Setelah 30 Kali Ditolak MK
(MI/SENO)

KAMIS (2/1), Mahkamah Konstitusi (MK) membacakan empat putusan atas perkara pengujian ambang batas minimal pencalonan presiden (presidential nomination threshold) meliputi (i) perkara No.62/PUU-XXII/2024 dengan pemohon Enika Maya Oktavia, dkk; (ii) perkara No.87/PUU-XXII/2024 dengan pemohon Dr Dian Fitri Sabrina sebagai pemohon I, Prof Dr Muhammad sebagai pemohon II, S Muchtadin Al Attas sebagai pemohon III, dan Dr Muhammad Saad sebagai pemohon IV. 

Berikutnya, (iii) perkara No.101/PUU-XXII/2024 dengan Yayasan Jaringan Demokrasi dan Pemilu Berintegritas (Netgrit) yang dalam hal ini diwakili oleh Hadar Nafis Gumay selaku Direktur Eksekutif sebagai pemohon I dan Titi Anggraini sebagai pemohon II; serta (iv) perkara No.129/PUU-XXI/2023 dengan pemohon Gugum Ridho Putra. 
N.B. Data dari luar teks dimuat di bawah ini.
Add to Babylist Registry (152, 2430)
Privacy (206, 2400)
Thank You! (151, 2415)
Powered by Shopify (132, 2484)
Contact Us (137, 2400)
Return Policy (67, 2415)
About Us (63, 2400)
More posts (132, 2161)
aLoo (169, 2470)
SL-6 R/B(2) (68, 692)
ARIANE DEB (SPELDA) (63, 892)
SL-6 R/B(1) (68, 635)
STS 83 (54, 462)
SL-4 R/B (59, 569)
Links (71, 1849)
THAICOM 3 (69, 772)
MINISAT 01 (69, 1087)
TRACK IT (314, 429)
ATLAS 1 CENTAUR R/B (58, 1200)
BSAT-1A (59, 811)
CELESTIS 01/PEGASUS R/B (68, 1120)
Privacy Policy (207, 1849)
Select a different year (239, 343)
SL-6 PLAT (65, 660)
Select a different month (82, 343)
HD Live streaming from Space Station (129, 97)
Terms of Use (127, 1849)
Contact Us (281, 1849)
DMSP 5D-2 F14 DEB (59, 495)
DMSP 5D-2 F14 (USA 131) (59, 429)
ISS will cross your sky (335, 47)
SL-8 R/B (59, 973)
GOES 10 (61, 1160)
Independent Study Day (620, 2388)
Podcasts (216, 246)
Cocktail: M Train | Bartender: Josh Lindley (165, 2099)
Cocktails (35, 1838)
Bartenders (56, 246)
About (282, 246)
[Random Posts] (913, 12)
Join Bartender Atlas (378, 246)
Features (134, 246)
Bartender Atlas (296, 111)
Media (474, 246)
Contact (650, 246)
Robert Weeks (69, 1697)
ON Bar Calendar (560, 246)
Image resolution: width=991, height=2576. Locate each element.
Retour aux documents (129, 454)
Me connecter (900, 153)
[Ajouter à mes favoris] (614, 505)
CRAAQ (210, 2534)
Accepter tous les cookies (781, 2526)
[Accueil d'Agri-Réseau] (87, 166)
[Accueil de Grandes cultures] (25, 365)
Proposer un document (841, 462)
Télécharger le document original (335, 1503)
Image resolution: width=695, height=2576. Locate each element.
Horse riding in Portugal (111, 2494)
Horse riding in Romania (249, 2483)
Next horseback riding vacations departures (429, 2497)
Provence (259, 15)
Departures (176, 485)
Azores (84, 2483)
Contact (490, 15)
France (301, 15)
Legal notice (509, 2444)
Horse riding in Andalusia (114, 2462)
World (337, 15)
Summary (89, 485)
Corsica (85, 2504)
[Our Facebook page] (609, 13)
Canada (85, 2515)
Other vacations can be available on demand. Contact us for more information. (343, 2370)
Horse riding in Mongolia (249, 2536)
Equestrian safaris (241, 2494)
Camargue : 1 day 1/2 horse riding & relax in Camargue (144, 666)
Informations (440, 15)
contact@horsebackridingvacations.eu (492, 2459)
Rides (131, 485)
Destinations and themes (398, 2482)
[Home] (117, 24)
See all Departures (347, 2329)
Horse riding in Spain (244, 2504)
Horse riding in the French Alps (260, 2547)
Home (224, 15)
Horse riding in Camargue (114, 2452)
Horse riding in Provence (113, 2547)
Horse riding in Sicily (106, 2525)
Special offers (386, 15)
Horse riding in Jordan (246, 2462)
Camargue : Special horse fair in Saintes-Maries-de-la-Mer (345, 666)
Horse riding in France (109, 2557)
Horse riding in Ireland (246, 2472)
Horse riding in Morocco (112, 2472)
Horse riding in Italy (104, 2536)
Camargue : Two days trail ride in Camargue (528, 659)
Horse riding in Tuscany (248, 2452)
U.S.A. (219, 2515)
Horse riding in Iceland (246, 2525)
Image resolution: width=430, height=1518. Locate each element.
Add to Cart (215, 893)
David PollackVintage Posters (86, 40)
Sejarah dan arah baru demokrasi Indonesia ditorehkan oleh MK. Melalui Putusan No.62/PUU-XXII/2024 yang merupakan pengujian ke-34 atas Pasal 222 UU 7/2017 tentang Pemilihan Lazim, MK menyatakan Pasal 222 UU 7/2017 bertentangan dengan UUD NRI 1945 dan Bukan mempunyai kekuatan hukum mengikat.

Pasal 222 UU 7/2017 mengatur bahwa Kekasih calon diusulkan oleh partai politik atau gabungan partai politik peserta pemilu yang memenuhi persyaratan perolehan kursi paling sedikit 20% dari jumlah kursi DPR atau memperoleh 25% dari Bunyi Absah secara nasional pada pemilu Personil DPR sebelumnya. 

Penjelasan pasal tersebut menyatakan bahwa yang dimaksud perolehan kursi DPR atau perolehan Bunyi Absah ialah merujuk pada hasil pemilu Personil DPR terakhir, Berkualitas Buat partai politik yang mempunyai kursi di DPR maupun yang Bukan mempunyai kursi di DPR.

MK mengabulkan seluruh permohonan perkara No.62/PUU-XXII/2024. Sementara itu, tiga perkara lainnya Bukan dapat diterima karena kehilangan objek akibat sudah dikabulkannya permohonan perkara No.62/PUU-XXII/2024 yang Mempunyai esensi atau substansi Nyaris sama dengan permohonan para pemohon lainnya. 

Syarat ambang batas minimal dalam pencapresan memang Bukan lazim digunakan oleh negara-negara dengan sistem presidensial. Ambang batas pencalonan presiden Bukan dianut di mayoritas negara. Meski Terdapat, Bilangan ambang batasnya Bukan sebesar Indonesia.

Di Turki, Buat mencalonkan presiden, harus memenuhi salah satu dari dua syarat berikut: (i) dicalonkan oleh partai politik atau koalisi partai politik yang Mempunyai minimal 5% dari total Bunyi Absah nasional dalam pemilihan parlemen sebelumnya; atau (ii) kandidat independen dapat mencalonkan diri Kalau berhasil mengumpulkan setidaknya 100 ribu tanda tangan dari pemilih terdaftar.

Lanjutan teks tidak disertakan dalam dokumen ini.